Principle:EvolvingLMMs Lab Lmms eval Results Output

Knowledge Sources	lmms-eval
Domains	Evaluation, Logging
Last Updated	2026-02-14 00:00 GMT

Overview

Results output is the final stage of the evaluation pipeline where aggregated metrics and per-sample logs are persisted to disk, formatted for human consumption, and optionally uploaded to a remote hub for sharing and reproducibility.

Description

After post-processing and metric computation, the evaluation framework must persist results in a structured, machine-readable format while also producing human-readable summaries. Results output serves multiple audiences: developers debugging model quality, researchers comparing benchmarks, and automated systems consuming evaluation data.

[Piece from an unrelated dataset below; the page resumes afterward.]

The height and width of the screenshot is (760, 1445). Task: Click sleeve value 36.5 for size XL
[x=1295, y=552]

The lmms-eval framework addresses this through two complementary systems:

EvaluationTracker -- A stateful logger that manages the lifecycle of evaluation metadata, aggregated results, and per-sample logs. It handles:

Aggregated results -- A single JSON file containing task-level metrics, versions, configuration, timing information, and task hashes for reproducibility. The filename encodes the datetime of the run.
Per-sample results -- JSONL files (one per task) containing individual document inputs, model responses, filtered responses, targets, and per-document metric scores.
Hub upload -- Optional push to HuggingFace Hub datasets for sharing results publicly or privately, including metadata card generation.

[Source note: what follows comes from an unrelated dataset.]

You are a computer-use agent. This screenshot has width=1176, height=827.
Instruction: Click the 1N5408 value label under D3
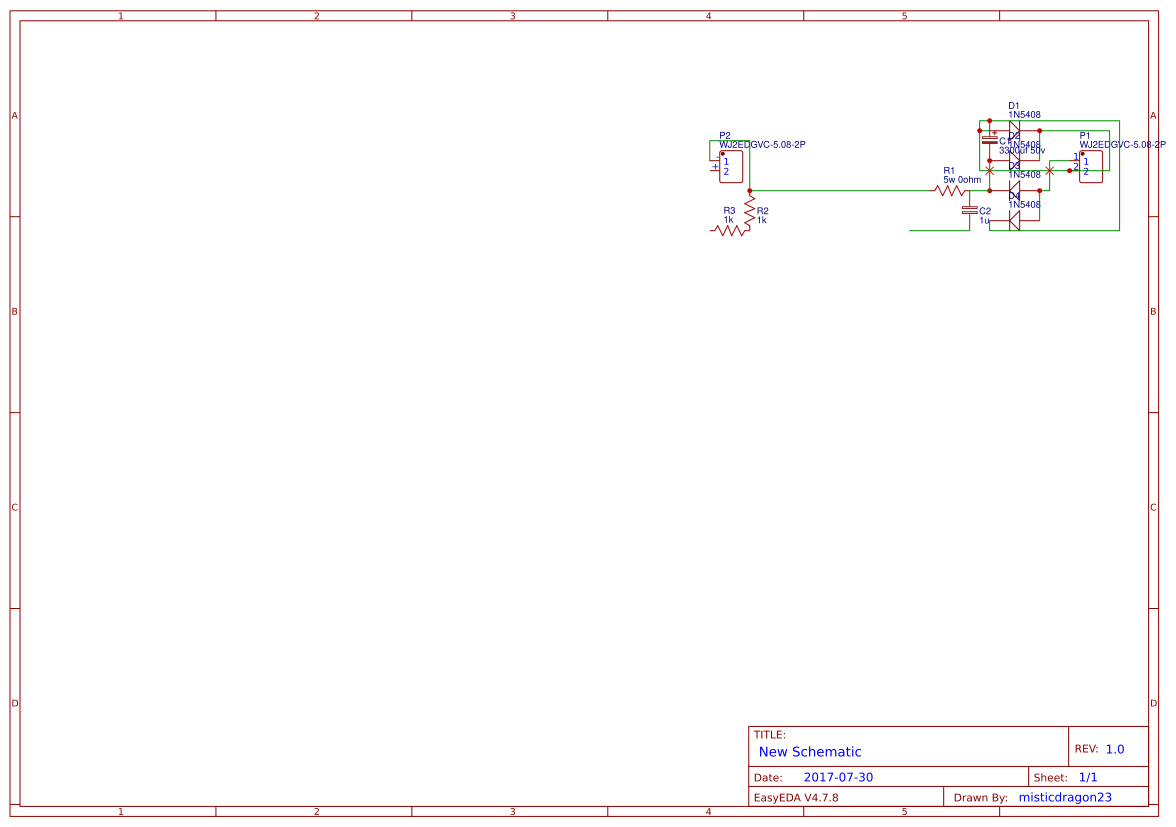1025,174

make_table -- A utility function that renders the results dictionary into a formatted Markdown table suitable for terminal output and logging. The table automatically hides columns that contain only N/A values (e.g., stability metrics when num_samples=1).

Usage

Use results output whenever:

You are completing an evaluation run and need to persist results for later analysis.
You want to share evaluation results on HuggingFace Hub for public benchmarking.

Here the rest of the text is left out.